Given passage
-- -- --

Share your dilemmas and get honest opinions from other Mumsnetters.

Sister demands half the profit from the sale of the house after not paying for 16 years.

212 replies

TheBorgPrincess · 16/10/2023 20:50

Usual disclaimer- all names have been changed for privacy.

I (41F) bought a house with my younger sister Claudia (34F) 17 years ago (2006). Both our names went on the Mortgage at my parent’s behest. To make Claudia ‘Feel grown up’ and perhaps she would be inclined ‘to take the bills seriously’. As was earning more money than her at the time, we agreed that I would pay two thirds of all bills and Claudia would pay the remainder. (Somewhere in all the paperwork, I do remember ticking a box that said Tenants in common and not tenants in Law. Which I believe recognises an uneven split in ownership?)
Anyway, after 9 months of living together and after a silly argument about the washing up. Claudia packed up her things and left to go back home and live with our parents. I really don’t think she could afford her share of the bills and didn’t like spending her money on living essentials. Claudia promptly handed her key over to our dad and nothing was discussed or agreed. Our relationship was slightly fractured after this, but we remained cordial at family gatherings.
I really struggled to afford the bills on my own at first, but by taking a second job and knuckling down at work I earned a promotion and was soon comfortably able to afford everything with a decent quality of life.

-- -- --

Extracted information
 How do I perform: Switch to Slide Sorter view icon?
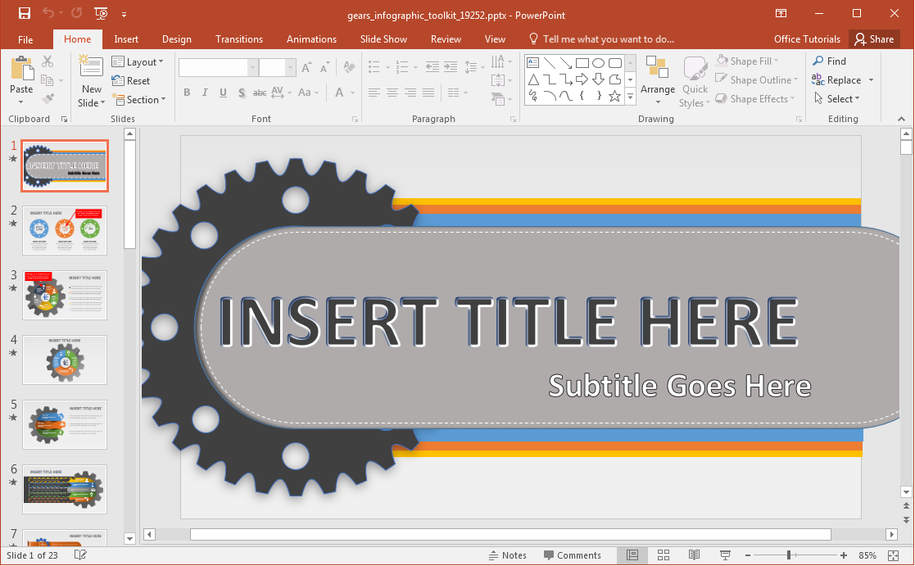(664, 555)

-- -- --

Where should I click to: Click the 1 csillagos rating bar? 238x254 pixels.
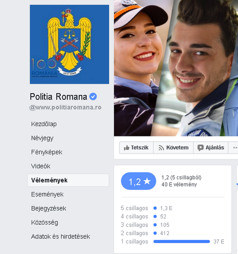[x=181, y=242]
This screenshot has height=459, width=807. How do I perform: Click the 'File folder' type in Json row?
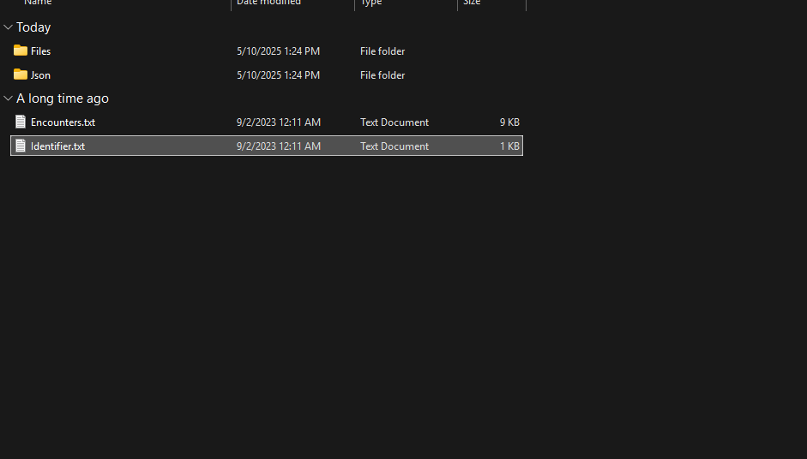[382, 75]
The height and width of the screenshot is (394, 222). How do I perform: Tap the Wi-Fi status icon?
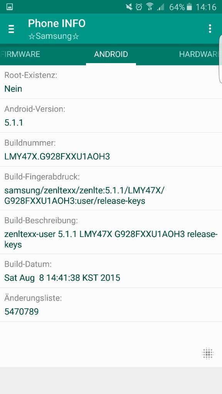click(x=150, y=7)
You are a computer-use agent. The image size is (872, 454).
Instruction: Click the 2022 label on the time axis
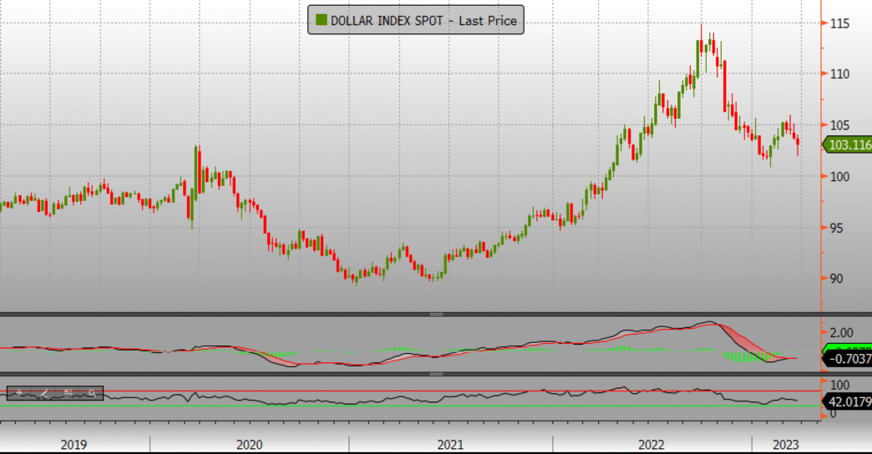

-- -- --

Requirements
Reproduce the part of the forum post about the shared house starting with "I (41F) bought" and going on through "split in ownership?)". Work from the forum post only.

Problem solution
I (41F) bought a house with my younger sister Claudia (34F) 17 years ago (2006). Both our names went on the Mortgage at my parent’s behest. To make Claudia ‘Feel grown up’ and perhaps she would be inclined ‘to take the bills seriously’. As was earning more money than her at the time, we agreed that I would pay two thirds of all bills and Claudia would pay the remainder. (Somewhere in all the paperwork, I do remember ticking a box that said Tenants in common and not tenants in Law. Which I believe recognises an uneven split in ownership?)